While the serious impacts to natural ecosystems from the oil spill have been immense, the effects of the oil spill and chemical dispersant on human health has been critically overlooked and under recognized by the media and government. In the years following the spill, an estimated 170,000 people worked in some capacity to clean the oiled and tarred coastlines. The most common medical reports from workers were headaches, shortness of breath, skin rashes and chronic coughs. A recent study reported in the American Journal of Medicine found that people who worked on the spill had significantly altered blood profiles that put them at an increased risk of developing liver cancer, leukemia and other disorders. Since no research was conducted on these patients before the spill, this information cannot conclusively say that the oil spill is to blame. However, BP and other agencies knowingly put clean up crew workers in danger. Although many workers were advised to wear rubber shoes, wear oil-resistant gloves, and wear equipment to avoid breathing toxic gasses, many still developed health problems. These local residents were working to clean up their homes and their livelihoods, caring for an environment they did not carelessly damage, and paying with their health. It will take many more years to fully understand the health consequences imposed on the Gulf’s devoted caretakers.

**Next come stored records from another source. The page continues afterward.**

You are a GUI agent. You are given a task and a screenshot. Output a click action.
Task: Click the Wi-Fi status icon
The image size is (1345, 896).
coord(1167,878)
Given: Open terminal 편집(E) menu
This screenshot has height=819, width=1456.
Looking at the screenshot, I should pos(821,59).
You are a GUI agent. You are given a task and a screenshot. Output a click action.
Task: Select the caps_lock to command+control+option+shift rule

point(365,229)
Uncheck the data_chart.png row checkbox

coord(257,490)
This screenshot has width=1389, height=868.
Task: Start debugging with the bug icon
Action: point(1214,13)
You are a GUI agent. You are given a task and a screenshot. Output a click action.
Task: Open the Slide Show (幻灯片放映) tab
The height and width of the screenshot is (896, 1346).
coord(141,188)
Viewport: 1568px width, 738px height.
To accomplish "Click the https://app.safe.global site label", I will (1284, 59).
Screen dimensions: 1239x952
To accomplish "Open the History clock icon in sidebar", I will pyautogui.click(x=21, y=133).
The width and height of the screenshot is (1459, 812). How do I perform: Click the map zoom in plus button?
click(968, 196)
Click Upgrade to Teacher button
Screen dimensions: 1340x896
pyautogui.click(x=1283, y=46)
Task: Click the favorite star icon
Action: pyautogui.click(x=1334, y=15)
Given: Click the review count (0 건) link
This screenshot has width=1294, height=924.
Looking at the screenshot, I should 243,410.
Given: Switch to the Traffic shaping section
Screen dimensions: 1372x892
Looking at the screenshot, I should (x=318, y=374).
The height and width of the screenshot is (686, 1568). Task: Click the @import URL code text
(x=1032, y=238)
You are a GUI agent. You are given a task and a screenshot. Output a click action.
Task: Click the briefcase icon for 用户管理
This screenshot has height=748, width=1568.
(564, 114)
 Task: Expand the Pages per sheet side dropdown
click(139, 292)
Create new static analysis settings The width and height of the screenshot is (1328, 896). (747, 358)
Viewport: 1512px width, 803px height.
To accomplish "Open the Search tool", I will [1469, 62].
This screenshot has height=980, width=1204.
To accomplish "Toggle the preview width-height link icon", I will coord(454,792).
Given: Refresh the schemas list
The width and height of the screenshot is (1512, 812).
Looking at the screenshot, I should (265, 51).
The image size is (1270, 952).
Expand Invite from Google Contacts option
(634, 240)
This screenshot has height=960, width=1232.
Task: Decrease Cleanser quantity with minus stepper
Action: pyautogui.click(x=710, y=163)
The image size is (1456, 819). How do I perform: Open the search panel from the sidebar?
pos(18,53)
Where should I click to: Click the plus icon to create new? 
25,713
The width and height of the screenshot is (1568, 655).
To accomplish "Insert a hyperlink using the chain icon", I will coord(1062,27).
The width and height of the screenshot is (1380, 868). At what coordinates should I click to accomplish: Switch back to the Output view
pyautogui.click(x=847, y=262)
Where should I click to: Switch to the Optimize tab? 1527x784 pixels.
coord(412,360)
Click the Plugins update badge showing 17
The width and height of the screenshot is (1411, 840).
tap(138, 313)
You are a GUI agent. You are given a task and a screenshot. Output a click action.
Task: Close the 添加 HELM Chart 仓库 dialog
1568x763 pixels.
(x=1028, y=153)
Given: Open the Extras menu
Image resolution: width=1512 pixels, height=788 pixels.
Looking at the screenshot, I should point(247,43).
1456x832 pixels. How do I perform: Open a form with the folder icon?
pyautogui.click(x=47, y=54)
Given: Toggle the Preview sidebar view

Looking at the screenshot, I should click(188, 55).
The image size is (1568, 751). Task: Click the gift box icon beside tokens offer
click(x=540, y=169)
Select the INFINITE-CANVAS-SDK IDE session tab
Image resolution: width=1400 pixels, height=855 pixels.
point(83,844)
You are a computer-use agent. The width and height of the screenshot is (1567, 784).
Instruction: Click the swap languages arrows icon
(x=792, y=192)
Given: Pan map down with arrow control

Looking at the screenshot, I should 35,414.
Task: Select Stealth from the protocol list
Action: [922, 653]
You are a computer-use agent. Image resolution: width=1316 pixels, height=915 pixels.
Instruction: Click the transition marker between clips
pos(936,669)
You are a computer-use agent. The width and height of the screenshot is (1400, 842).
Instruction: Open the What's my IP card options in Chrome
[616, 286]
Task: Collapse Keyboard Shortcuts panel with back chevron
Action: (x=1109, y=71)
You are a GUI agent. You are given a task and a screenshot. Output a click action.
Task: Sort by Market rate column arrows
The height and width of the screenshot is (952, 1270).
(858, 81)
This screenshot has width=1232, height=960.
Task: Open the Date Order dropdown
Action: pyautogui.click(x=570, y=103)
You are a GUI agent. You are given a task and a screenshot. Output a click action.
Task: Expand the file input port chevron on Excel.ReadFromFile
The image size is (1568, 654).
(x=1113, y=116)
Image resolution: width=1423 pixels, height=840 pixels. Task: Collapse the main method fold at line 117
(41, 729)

Five years ago, when we explored the state of the Gulf and immediately realized the magnitude of this environmental disaster, we hoped this would become the country’s wake-up call. How many human lives are worth the price of oil? How much ecological degradation can our planet withstand before it can no longer support our food and resource needs? If we do not reduce the amount of deep-sea offshore oil drilling now, what will happen to the livelihoods, economies, and ecosystems that sustain us when the next oil spill happens?
As we reflect on the past, it is time to be more proactive and think of what environmental legacy we are leaving for future generations. We need to continue to search for more sustainable, renewable resources, knowing our every day lifestyle choices could keep us drilling deep into sensitive marine environments with disastrous consequences. Instead, we could wean ourselves off these non-renewable energy sources and tap into the free services of Mother Nature, extracting energy from the wind, the sun, and the tides.
There are already innovative businesses harnessing these renewable and carbon free energies, the only thing left is for us is to choose to support them. After five years of research, learning, and ultimately realizing there is still an enormous amount we do not know about the long-term consequences of the largest oil spill in history, let this tragedy be a reminder of our planet’s fragility and a warning about the disastrous consequences of running our societies on unsustainable energy. Oil spills continue to happen every day around the world, in the oceans, our land, even in our backyards. If we continue to allow oil companies to dig deeper and further for more nonrenewable fossil fuels, colossal oil spills will undoubtedly follow. As caretakers of our planet, we have the responsibility and now the knowledge to move towards a cleaner future and leave behind a legacy we can be proud of.